Text for analysis:
____________

[PATCH v1 3/3] Documentation: riscv: add a section about ISA string ordering in /proc/cpuinfo

Bagas Sanjaya bagasdotme at gmail.com
Thu Dec 1 18:14:08 PST 2022


On 12/1/22 15:17, Conor Dooley wrote:
> On Thu, Dec 01, 2022 at 10:05:32AM +0700, Bagas Sanjaya wrote:
>> On Wed, Nov 30, 2022 at 11:41:26PM +0000, Conor Dooley wrote:
>>> +#. Single-letter extensions come first, in "canonical order", so
>>> +   "IMAFDQLCBKJTPVH".
>>
>> "..., that is ... ."
> 
> Hmm, that reads strangely to me. s/that/which/.
> 

OK.

>>
>>> +#. The first letter following the 'Z' conventionally indicates the most
>>> +   closely related alphabetical extension category, IMAFDQLCBKJTPVH.
>>> +   If multiple 'Z' extensions are named, they should be ordered first by
>>> +   category, then alphabetically within a category.
>>> +
>>
>> Did you mean "most closely related alphabetical extension category in
>> canonical order"?

____________

Collected data:
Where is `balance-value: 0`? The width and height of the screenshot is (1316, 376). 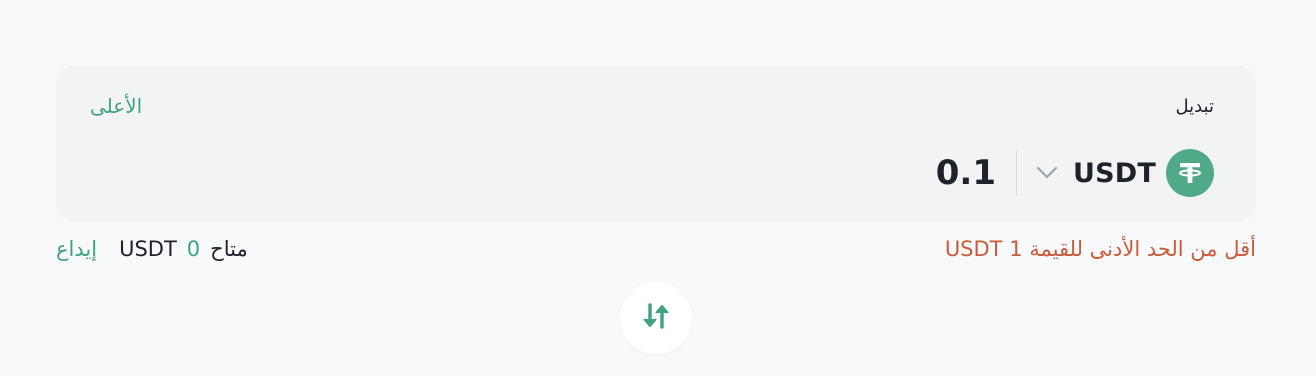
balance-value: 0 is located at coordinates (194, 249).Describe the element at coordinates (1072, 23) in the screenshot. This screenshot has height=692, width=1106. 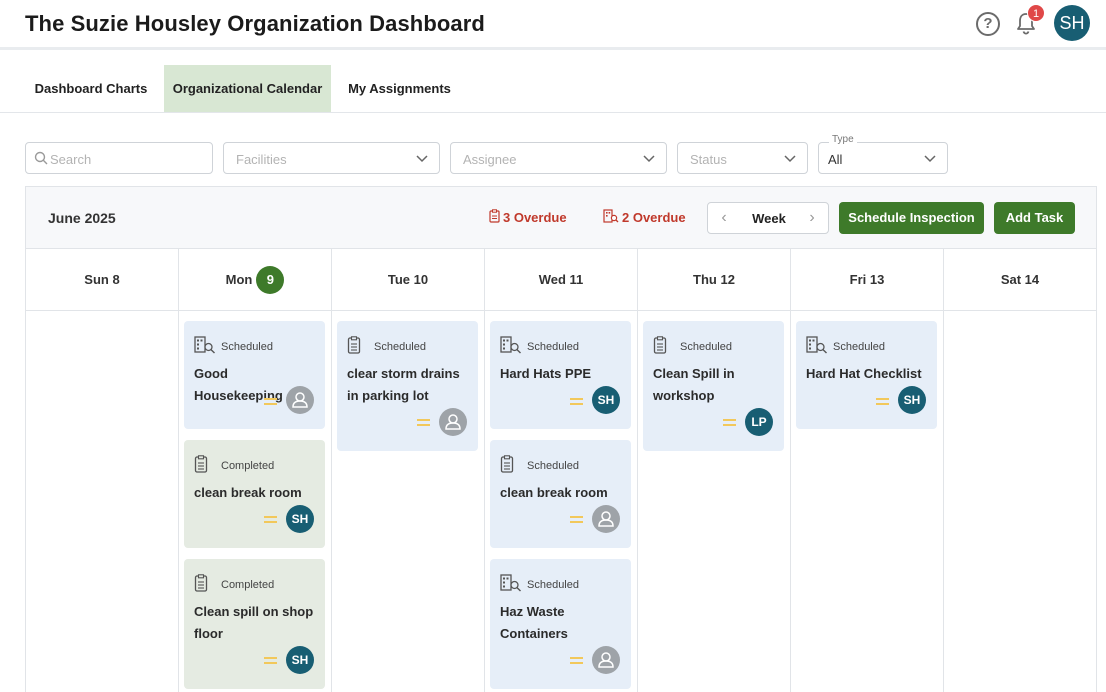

____________

What you are asked to do:
Write what comes next in the mailing-list reply about ordering RISC-V ISA strings in /proc/cpuinfo, picking up right after its final line.

Answer below:
> 
> I am not 100% sure what you are suggesting a replacement of here. I
> think I may reword this as:
>   For additional standard extensions, the first letter following the 'Z'
>   conventionally indicates the most closely related alphabetical
>   extension category. If multiple 'Z' extensions are named, they will
>   be ordered first by category, in canonical order as listed above, then
>   alphabetically within a category.
> 

That LGTM.

>>> +An example string following the order is:
>>> +   rv64imadc_zifoo_zigoo_zafoo_sbar_scar_zxmbaz_xqux_xrux
>>> +
>>  
>> IMO literal code block should be better fit for the example above,
>> rather than definition list:
> 
> Uh, sure? I'm not sure what impact that has on the output, but I can
> switch to a pre-formatted block.
> 

Something like ``foo``?

Thanks.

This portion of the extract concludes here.